Superficial Venous Disease Treatment

Did you know that, according to the Vascular Disease Foundation, about 27% of adults in the United States have been diagnosed with a form of venous disease in their legs? And of those conditions, two of the most common are largely superficial in nature: spider veins and varicose veins.


That being said, our team is exceptionally skilled in restoring both our patients’ comfort and confidence by way of superficial venous disease treatment.


Spider Veins 

When a patient’s blood flow begins to slow and stagnate in an area, the resulting pools will generate venous blemishes known as spider veins. The more these veins twist and become filled with slowly-circulating blood, the more saturated and visible they will appear. 

Named for their web-like appearance, spider veins most commonly occur in the legs and thighs.
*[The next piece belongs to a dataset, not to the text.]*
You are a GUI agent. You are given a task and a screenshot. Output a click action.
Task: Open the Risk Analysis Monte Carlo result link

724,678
Women are also statistically more likely to develop them than men. 

Varicose Veins

Often developing in a patients’ legs, varicose veins emerge as twisted veins, often bulging through the skin. Generally, these veins are the result of weakened valves and poorly-functioning blood flow. 
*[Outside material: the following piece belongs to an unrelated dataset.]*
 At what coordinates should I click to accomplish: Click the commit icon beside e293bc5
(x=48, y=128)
While they are primarily considered a cosmetic blemish for the fact that they are not a serious medical condition and do not always cause physical discomfort, they can lead to worsened venous conditions if not screened and treated adequately. 



Sclerotherapy is the most common treatment for spider veins today. Non-surgical in nature, this treatment utilizes a sclerosant — or chemical-based irritant — which is injected into the spider veins. As it irritates the lining of the afflicted blood vessels, they will collapse and cause the blood flow to be rerouted through the healthier veins nearby. Thus, the body’s blood circulation is improved and surface-level blemishes are reduced or eliminated.
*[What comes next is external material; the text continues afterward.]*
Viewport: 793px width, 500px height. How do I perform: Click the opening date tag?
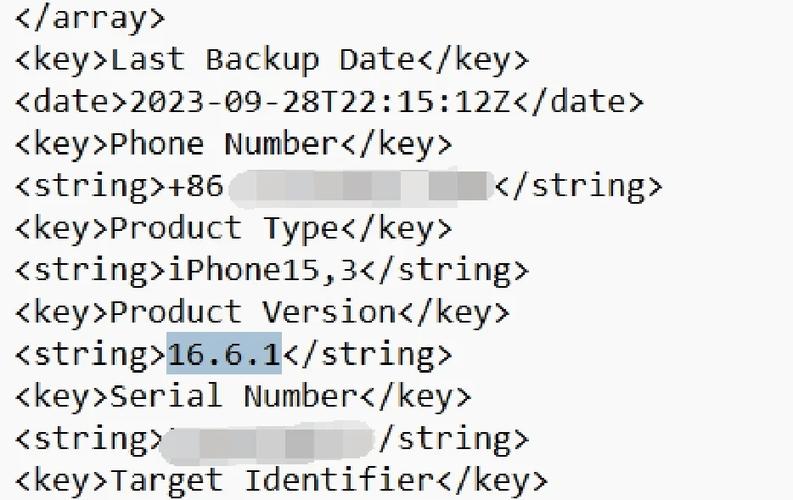point(70,102)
On average, patients require about two to five treatments overall before the sclerotherapy process is complete. 


Venaseal™ is an innovative and FDA-approved method for closing poorly-functioning veins. Working similarly to that of sclerotherapy, Venaseal™ requires a physician to inject a solution into a patient’s veins — only this one is a medically-formulated adhesive agent. Venaseal™ is also revolutionary in that it requires no anesthesia in addition to minimal bruising and post-procedure downtime


Varithena® is a minimally-invasive means for treating superficial venous diseases. Specifically, Varithena® utilizes state-of-the-art microfoam technology, which is designed to safely collapse unhealthy veins. Once the microfoam interacts with the blood vessel lining to generate ablation, the foam is pushed out of the vein and distributed throughout the connected vessels, thereby collapsing other poorly-functioning veins along the way and dissolving harmlessly into the bloodstream of healthy veins. 

RF Ablation 

Functioning similarly to that of EVLT, Radiofrequency Ablation (RF Ablation) also utilizes energy to collapse varicose veins. In this case, however, the doctor will use a catheter to insert a fiber that delivers short bursts of radiofrequency energy. These bursts effectively ablate the veins and
restore a more efficient flow of blood. 

Both RF ablation and EVLT are minimally-invasive, requiring only a small incision through which the doctor will insert the catheter.